Quiconque a eu l'occasion de feuilleter des copies d'élèves ou de collégiens dans les matières littéraires a pu constater que le niveau de maîtrise de la langue française a désormais atteint un seuil de "déconstruction" presque absolu et sans doute irrémédiable pour plusieurs générations. Récemment, j'ai pu jeter un œil sur une de ces copies (une dissertation de français de classe de première) où se détachait un coruscant "
il aurait mourru" et où les mots étaient visiblement confondus les uns avec les autres : transporter à la place de transposer (l'auteur analysé y
transportait la réalité), résoudre à la place de rétablir (on y voyait la justice
résoudre la loi...) le tout sous la mitraille ininterrompue de fautes qu'on pourrait qualifier d'ordinaires et qui n'étaient même plus corrigées. Note : 15/20. Mais un autre devoir, de même facture, avait obtenu un 6/20, comme si les notes ne traduisaient plus que l'humeur du moment de la
professoressa.
Mais, dans le même temps, j'observe que les causettes de la vie sociale, quand elles tournent autour des études des enfants ou des jeunes, livrent très souvent la constatation suivante : "Oh, lui (ou elle), le français, c'est vraiment pas son fort, mais alors par contre il (ou elle) est très bon en maths.", ce qui est un baume au cœur de ces braves naïfs et leur permet de garder espoir. C'est bien simple, les cohortes d'illettrés se sont changées en colonnes de "matheux"...

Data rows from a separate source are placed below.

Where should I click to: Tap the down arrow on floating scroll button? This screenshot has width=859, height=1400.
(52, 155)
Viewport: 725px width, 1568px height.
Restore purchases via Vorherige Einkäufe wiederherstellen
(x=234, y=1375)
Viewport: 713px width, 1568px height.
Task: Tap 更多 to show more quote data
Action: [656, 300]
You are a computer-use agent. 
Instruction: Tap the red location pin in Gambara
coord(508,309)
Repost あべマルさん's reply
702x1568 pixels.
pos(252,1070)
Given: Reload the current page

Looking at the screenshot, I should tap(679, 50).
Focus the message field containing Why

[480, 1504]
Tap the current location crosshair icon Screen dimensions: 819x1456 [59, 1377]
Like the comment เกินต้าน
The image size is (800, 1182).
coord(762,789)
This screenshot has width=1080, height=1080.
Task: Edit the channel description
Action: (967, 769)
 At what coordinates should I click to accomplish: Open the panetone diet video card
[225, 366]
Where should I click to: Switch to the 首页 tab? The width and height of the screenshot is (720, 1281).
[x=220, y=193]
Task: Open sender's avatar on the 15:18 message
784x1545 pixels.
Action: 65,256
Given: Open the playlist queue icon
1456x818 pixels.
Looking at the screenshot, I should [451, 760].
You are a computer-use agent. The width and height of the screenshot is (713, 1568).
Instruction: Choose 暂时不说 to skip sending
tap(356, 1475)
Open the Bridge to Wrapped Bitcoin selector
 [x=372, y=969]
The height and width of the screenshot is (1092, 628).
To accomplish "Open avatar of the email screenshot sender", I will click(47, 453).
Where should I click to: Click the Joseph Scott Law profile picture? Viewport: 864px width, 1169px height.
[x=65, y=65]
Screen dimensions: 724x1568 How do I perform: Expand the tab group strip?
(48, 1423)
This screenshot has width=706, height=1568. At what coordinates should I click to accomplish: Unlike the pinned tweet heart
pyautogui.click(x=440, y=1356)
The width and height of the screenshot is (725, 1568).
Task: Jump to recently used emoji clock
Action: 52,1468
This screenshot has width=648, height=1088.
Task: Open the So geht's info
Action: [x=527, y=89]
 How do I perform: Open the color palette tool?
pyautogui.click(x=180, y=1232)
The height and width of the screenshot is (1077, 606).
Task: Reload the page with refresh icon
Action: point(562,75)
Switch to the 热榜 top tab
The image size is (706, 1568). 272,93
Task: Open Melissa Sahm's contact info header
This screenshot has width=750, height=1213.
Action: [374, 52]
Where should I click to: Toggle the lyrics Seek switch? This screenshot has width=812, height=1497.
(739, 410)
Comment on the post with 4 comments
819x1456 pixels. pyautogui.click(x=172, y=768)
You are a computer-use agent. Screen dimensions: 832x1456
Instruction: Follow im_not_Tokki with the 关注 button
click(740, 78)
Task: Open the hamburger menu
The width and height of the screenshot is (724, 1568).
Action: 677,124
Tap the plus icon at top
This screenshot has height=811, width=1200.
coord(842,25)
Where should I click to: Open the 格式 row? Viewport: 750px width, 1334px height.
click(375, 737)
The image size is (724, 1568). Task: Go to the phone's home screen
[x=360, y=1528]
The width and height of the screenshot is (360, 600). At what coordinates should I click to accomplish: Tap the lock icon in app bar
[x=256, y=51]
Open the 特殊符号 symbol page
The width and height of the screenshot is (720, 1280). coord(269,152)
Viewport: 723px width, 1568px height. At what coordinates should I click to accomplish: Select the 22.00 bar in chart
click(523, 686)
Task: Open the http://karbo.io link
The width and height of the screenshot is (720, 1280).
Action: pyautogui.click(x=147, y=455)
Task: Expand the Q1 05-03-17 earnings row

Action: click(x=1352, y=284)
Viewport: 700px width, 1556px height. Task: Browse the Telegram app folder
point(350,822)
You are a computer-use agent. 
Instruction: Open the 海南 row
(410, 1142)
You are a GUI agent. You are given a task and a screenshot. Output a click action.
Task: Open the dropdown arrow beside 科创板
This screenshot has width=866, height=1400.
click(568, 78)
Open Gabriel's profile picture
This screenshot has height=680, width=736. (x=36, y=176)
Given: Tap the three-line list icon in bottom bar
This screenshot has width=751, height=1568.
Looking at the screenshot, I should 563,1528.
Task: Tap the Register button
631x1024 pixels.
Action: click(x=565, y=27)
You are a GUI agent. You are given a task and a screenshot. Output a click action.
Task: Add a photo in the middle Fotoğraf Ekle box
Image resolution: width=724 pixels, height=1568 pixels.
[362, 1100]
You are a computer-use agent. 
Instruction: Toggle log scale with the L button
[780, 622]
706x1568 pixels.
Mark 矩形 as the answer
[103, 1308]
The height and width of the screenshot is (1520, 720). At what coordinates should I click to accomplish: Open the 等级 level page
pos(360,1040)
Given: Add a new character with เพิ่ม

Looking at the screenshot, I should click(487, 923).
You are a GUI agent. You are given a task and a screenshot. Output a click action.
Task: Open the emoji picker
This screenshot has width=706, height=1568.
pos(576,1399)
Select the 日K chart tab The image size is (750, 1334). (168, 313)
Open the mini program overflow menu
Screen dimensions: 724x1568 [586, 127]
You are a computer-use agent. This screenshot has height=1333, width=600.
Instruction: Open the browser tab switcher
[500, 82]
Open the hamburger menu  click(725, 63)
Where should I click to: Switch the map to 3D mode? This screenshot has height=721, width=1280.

Il va sans dire que cela tient simplement au fait que les parents sont incapables de juger du niveau des mathématiques en question dans lesquelles leur progéniture excelle prétendument, tandis qu'ils voient bien (encore) que quelque chose cloche avec le français. Or, il suffit de discuter avec un professeur de mathématiques à l'Université pour apprendre que la première année de fac se passe presque exclusivement en reprise du programme des trois années de lycée, après quoi le gros des troupes des "matheux" chimériques sont vite réorientés vers ce à quoi leur "esprit scientifique" les a en réalité préparés : une quelconque formation de techniciens, de lecteurs de modes d'emploi, de surveillants de la bonne marche des robots qui feront le vrai travail à la place de leurs petits esclaves humains, privés de tout l'esprit critique qu'auraient pu leur infuser la maîtrise de la langue, de la littérature et de l'histoire.